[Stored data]
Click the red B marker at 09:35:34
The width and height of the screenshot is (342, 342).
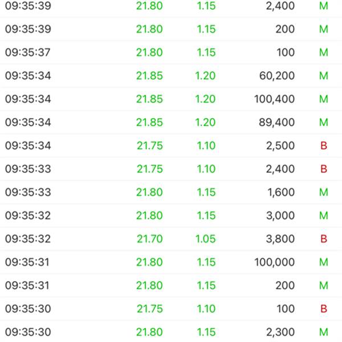tap(324, 146)
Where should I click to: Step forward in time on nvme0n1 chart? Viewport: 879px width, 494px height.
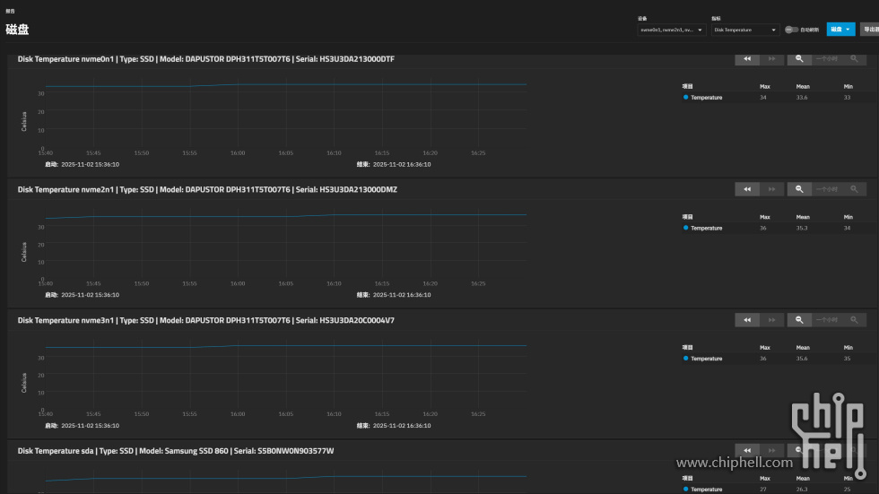(x=772, y=59)
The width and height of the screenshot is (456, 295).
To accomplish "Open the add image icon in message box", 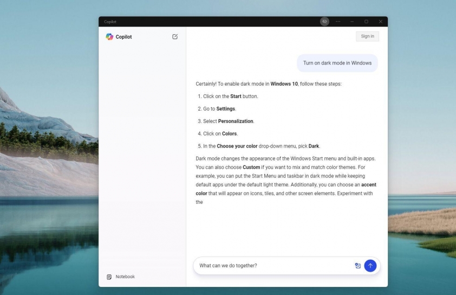I will [x=357, y=266].
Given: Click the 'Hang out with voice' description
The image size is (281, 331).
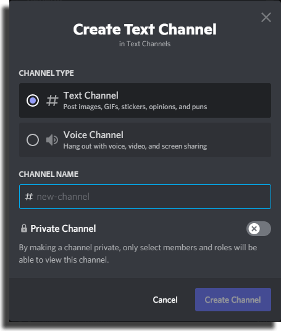Looking at the screenshot, I should (135, 146).
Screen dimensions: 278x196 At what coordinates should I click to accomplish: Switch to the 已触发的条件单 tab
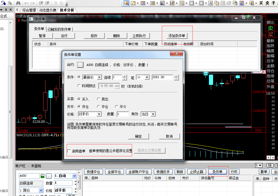pyautogui.click(x=59, y=29)
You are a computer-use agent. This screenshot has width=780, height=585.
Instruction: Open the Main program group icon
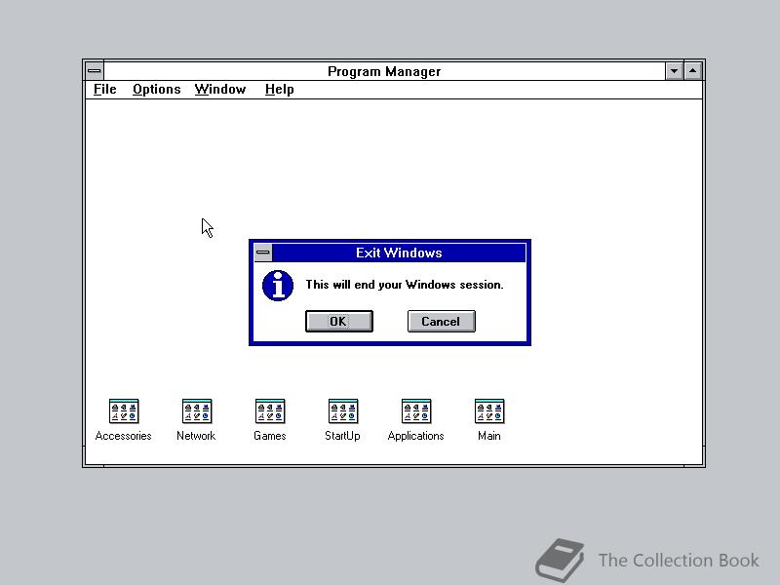point(488,410)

• PROBLEM STATEMENT
Retype the line containing "Screen dimensions: 278x196" and each line after it through the last line of the entries above, exactly, with no pictures and nothing else.

• RESULT OF THE EXERCISE
Screen dimensions: 278x196 At what coordinates should I click to accomplish: Switch to the 已触发的条件单 tab
pyautogui.click(x=59, y=29)
You are a computer-use agent. This screenshot has width=780, height=585.
Instruction: Open the Main program group icon
point(488,410)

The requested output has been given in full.